[SHORT PROBLEM]:
Reproduce the following lines verbatim, with none left out.

[RECORD EXTRACTS]:
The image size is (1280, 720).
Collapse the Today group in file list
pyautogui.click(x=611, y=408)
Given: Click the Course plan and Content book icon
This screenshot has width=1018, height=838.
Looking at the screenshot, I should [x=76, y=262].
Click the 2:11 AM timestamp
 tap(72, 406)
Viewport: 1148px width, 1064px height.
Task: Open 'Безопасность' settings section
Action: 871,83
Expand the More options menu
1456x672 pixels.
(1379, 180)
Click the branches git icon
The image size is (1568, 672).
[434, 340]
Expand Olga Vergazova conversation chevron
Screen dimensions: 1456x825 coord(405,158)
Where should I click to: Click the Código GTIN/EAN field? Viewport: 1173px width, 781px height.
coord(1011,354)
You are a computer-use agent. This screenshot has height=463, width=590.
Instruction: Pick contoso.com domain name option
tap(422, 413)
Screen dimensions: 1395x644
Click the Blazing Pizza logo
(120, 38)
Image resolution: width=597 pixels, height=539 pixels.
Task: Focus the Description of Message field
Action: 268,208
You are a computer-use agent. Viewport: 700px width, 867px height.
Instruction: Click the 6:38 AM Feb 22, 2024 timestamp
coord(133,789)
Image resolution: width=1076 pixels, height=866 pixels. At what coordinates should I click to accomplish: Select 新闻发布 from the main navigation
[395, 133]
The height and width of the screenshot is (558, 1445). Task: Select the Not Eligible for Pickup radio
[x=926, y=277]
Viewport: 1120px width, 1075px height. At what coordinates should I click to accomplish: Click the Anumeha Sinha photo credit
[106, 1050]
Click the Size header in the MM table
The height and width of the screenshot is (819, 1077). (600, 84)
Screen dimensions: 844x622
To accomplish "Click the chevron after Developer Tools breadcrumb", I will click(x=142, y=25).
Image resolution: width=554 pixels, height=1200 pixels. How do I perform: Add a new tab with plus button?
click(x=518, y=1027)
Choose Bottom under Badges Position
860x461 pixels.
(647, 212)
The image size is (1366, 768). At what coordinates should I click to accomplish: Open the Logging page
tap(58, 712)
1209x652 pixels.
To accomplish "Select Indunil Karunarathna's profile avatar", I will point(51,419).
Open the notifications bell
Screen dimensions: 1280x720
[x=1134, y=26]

[ANSWER TO THE PROBLEM]:
The image size is (1280, 720).
Collapse the Today group in file list
pyautogui.click(x=611, y=408)
Given: Click the Course plan and Content book icon
This screenshot has width=1018, height=838.
Looking at the screenshot, I should [x=76, y=262].
Click the 2:11 AM timestamp
 tap(72, 406)
Viewport: 1148px width, 1064px height.
Task: Open 'Безопасность' settings section
Action: 871,83
Expand the More options menu
1456x672 pixels.
(1379, 180)
Click the branches git icon
The image size is (1568, 672).
[434, 340]
Expand Olga Vergazova conversation chevron
Screen dimensions: 1456x825 coord(405,158)
Where should I click to: Click the Código GTIN/EAN field? Viewport: 1173px width, 781px height.
coord(1011,354)
You are a computer-use agent. This screenshot has height=463, width=590.
Instruction: Pick contoso.com domain name option
tap(422, 413)
Screen dimensions: 1395x644
Click the Blazing Pizza logo
(120, 38)
Image resolution: width=597 pixels, height=539 pixels.
Task: Focus the Description of Message field
Action: 268,208
You are a computer-use agent. Viewport: 700px width, 867px height.
Instruction: Click the 6:38 AM Feb 22, 2024 timestamp
coord(133,789)
Image resolution: width=1076 pixels, height=866 pixels. At what coordinates should I click to accomplish: Select 新闻发布 from the main navigation
[395, 133]
The height and width of the screenshot is (558, 1445). Task: Select the Not Eligible for Pickup radio
[x=926, y=277]
Viewport: 1120px width, 1075px height. At what coordinates should I click to accomplish: Click the Anumeha Sinha photo credit
[106, 1050]
Click the Size header in the MM table
The height and width of the screenshot is (819, 1077). (600, 84)
Screen dimensions: 844x622
To accomplish "Click the chevron after Developer Tools breadcrumb", I will click(x=142, y=25).
Image resolution: width=554 pixels, height=1200 pixels. How do I perform: Add a new tab with plus button?
click(x=518, y=1027)
Choose Bottom under Badges Position
860x461 pixels.
(647, 212)
The image size is (1366, 768). At what coordinates should I click to accomplish: Open the Logging page
tap(58, 712)
1209x652 pixels.
To accomplish "Select Indunil Karunarathna's profile avatar", I will point(51,419).
Open the notifications bell
Screen dimensions: 1280x720
[x=1134, y=26]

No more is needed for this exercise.